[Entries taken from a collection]
Start of Block

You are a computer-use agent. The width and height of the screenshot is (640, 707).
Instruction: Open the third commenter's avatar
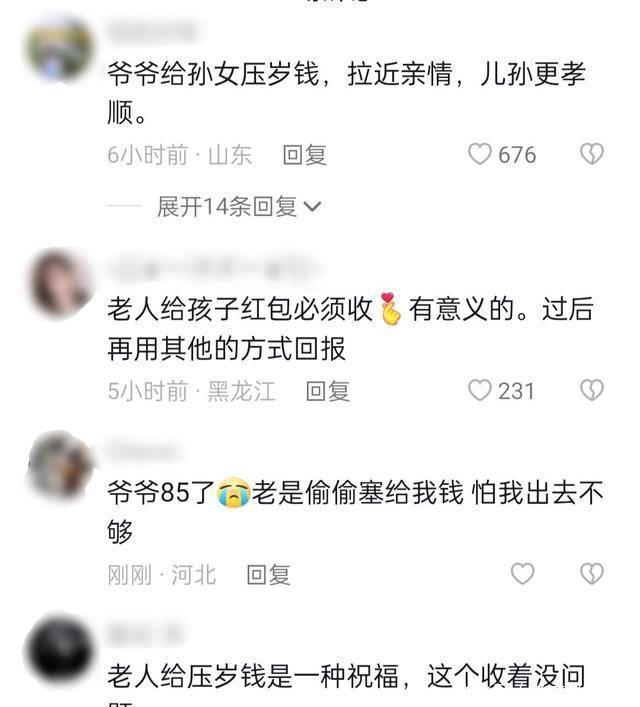[60, 465]
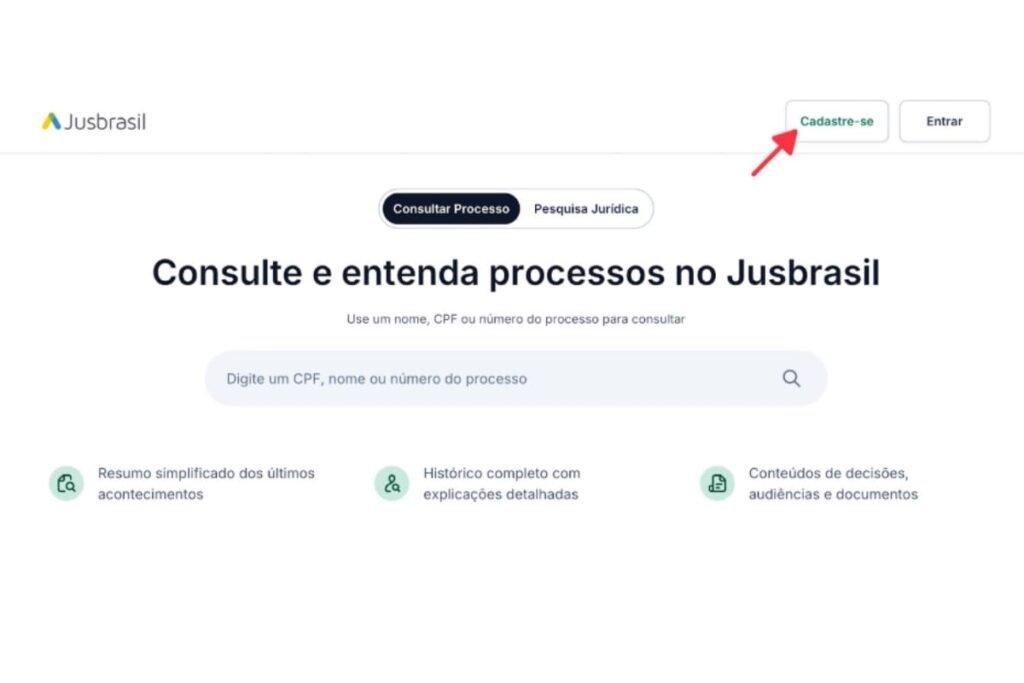Click the Jusbrasil colored logo mark
Viewport: 1024px width, 683px height.
pyautogui.click(x=52, y=121)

End of Block

# Prompt
The records above are to be repeated exactly, with every picture removed from the copy.

# Your response
You are a computer-use agent. The width and height of the screenshot is (640, 707).
Instruction: Open the third commenter's avatar
[60, 465]
Click the Jusbrasil colored logo mark
Viewport: 1024px width, 683px height.
pyautogui.click(x=52, y=121)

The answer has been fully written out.